[[ Supplied records, beginning ]]

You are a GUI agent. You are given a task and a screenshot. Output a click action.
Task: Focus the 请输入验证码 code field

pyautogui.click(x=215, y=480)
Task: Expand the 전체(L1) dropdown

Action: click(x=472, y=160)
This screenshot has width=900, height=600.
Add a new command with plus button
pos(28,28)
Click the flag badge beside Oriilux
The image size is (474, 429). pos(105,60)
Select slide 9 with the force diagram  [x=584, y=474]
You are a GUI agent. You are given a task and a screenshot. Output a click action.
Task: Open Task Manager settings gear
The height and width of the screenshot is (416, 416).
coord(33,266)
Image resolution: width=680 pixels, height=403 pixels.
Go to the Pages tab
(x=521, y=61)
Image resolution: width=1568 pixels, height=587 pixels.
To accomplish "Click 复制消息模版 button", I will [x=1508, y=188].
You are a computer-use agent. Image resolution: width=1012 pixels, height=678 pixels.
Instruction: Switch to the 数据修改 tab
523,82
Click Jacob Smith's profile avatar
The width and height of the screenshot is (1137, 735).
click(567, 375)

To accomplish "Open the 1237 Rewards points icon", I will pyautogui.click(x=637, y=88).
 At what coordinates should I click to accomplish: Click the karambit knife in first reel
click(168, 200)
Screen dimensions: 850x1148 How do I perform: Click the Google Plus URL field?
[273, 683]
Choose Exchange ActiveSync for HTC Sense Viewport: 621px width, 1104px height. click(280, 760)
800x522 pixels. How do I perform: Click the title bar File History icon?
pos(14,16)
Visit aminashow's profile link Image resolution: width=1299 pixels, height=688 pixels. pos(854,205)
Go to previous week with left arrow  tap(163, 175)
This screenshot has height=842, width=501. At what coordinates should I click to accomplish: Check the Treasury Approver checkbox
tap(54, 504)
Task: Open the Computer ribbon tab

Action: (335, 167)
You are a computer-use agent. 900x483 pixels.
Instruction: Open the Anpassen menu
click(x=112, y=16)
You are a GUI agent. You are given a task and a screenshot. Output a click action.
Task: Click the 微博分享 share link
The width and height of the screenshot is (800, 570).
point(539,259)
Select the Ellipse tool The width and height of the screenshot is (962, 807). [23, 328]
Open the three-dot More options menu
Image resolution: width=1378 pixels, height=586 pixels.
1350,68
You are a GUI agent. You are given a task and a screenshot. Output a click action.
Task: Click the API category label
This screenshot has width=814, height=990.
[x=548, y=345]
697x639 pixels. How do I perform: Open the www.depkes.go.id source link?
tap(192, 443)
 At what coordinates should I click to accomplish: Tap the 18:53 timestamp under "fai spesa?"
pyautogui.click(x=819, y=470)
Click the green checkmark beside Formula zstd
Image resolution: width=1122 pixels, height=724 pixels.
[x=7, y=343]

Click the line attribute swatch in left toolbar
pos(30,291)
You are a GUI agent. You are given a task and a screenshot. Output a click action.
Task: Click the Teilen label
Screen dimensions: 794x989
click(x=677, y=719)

[[ Supplied records, end ]]

Your answer should be the lines from the one containing "Click the line" through the last line of the records, repeated exactly and with nothing added.

Click the line attribute swatch in left toolbar
pos(30,291)
You are a GUI agent. You are given a task and a screenshot. Output a click action.
Task: Click the Teilen label
Screen dimensions: 794x989
click(x=677, y=719)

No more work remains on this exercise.